Pekanbaru, 7 Oktober 2025 – Wahana Lingkungan Hidup Indonesia (WALHI) Riau mendesak Kementerian Kehutanan (Kemenhut) segera mengevaluasi, bahkan mencabut izin operasional PT Sumatera Riang Lestari (SRL). Sejak mulai beroperasi di Riau pada 2007, perusahaan ini dinilai telah menimbulkan berbagai persoalan serius, mulai dari kerusakan lingkungan hingga konflik sosial di sejumlah wilayah.

Berdasarkan hasil pantauan dan analisis spasial WALHI Riau periode November 2023 hingga September 2025, PT SRL disebut menjadi sumber konflik lahan di Kabupaten Bengkalis, Kepulauan Meranti, dan Indragiri Hilir. Laporan itu juga menemukan adanya kebakaran berulang di area konsesi, kerusakan ekosistem gambut, serta ketidakpatuhan terhadap kewajiban restorasi lahan gambut.

WALHI menyebut berbagai pelanggaran ini memperparah kerentanan ekologi di Pulau Rupat dan Pulau Rangsang yang termasuk kategori pulau kecil. Selain kerusakan lingkungan, perusahaan tersebut juga diduga melakukan pelanggaran ketenagakerjaan serta kekerasan terhadap perempuan dan anak, terutama di Blok IV Pulau Rupat.

Warga Klaim Perampasan Lahan

Solikhin, warga Desa Batu Panjang, Pulau Rupat, menuturkan bahwa PT SRL telah merampas ruang hidup masyarakat. Ia menyebut, tanpa sepengetahuan warga, lahan seluas ±1.359 hektare yang telah dikelola sejak 1990 diklaim sebagai areal kerja perusahaan.

“Sebelum PT SRL datang, masyarakat sudah lebih dulu mengelola lahan tersebut melalui tiga kelompok tani dengan tanaman karet, palawija, dan sawit. Tapi tahun 2023, kebun kami justru dirampas,” ujar Solikhin.
Ia menambahkan, penetapan wilayah itu sebagai kawasan hutan dilakukan tanpa keterlibatan warga, sebagaimana tertuang dalam SK Menteri Kehutanan Nomor 173/Kpts-II/1986 dan SK Menteri LHK Nomor 6612 Tahun 2021.

WALHI: Cabut Izin PT SRL

Rezki Andika, Staf Kajian WALHI Riau, menegaskan bahwa izin PT SRL selayaknya dicabut.

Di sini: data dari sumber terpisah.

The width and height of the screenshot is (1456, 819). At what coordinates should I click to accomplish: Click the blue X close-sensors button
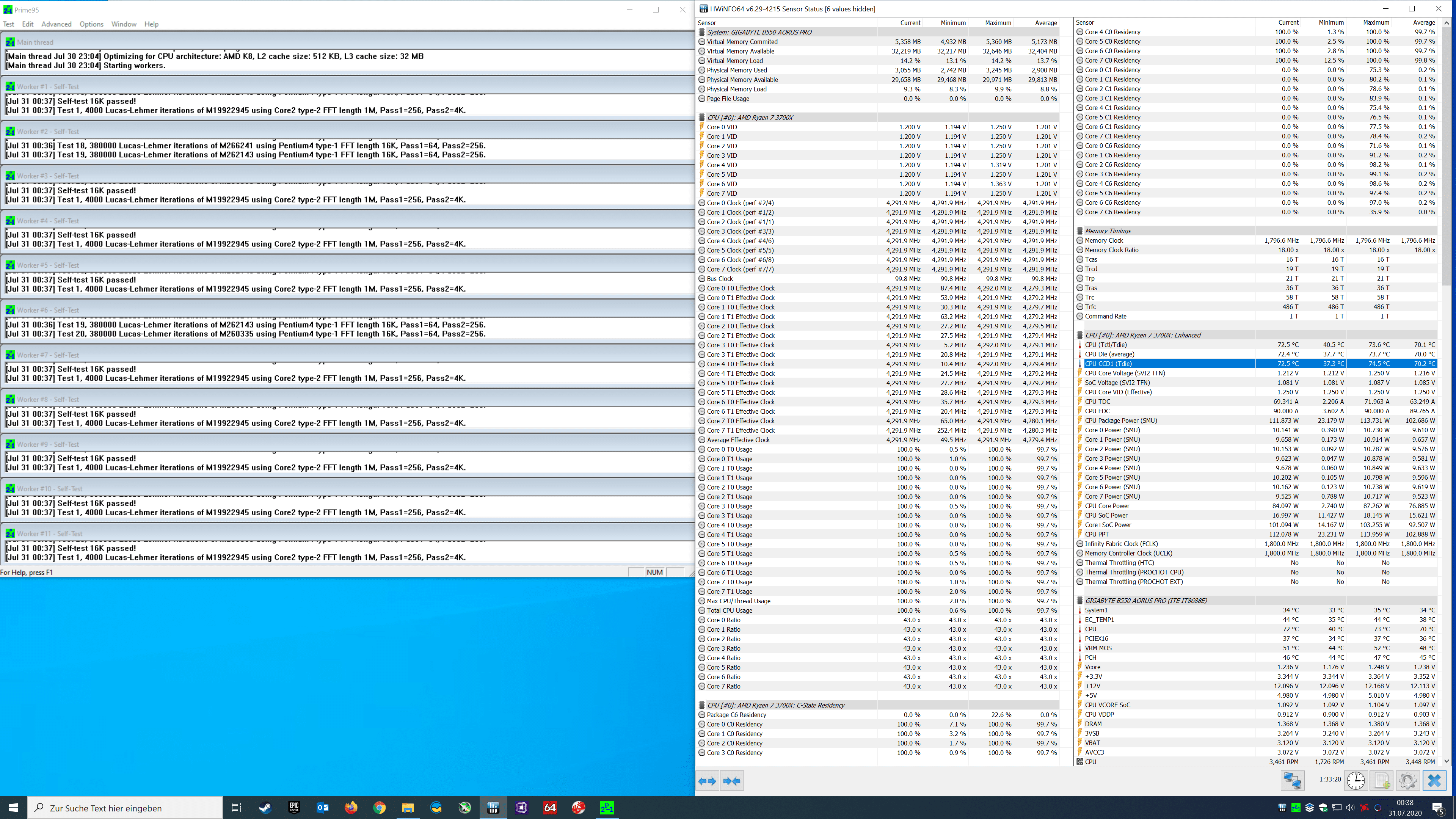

Ia menilai, operasional perusahaan Hutan Tanaman Industri (HTI) tersebut jelas melanggar Undang-Undang Nomor 27 Tahun 2007 tentang Pengelolaan Wilayah Pesisir dan Pulau-Pulau Kecil, sebagaimana telah diubah dengan UU Nomor 1 Tahun 2014 dan UU Nomor 11 Tahun 2020.

“Janji Presiden Prabowo untuk menjaga hutan dan meningkatkan kesejahteraan rakyat harus diwujudkan. Salah satunya dengan mencabut izin PT SRL dan mengembalikan lahan masyarakat melalui skema Perhutanan Sosial (PS) atau Tanah Objek Reforma Agraria (TORA),” tegas Rezki.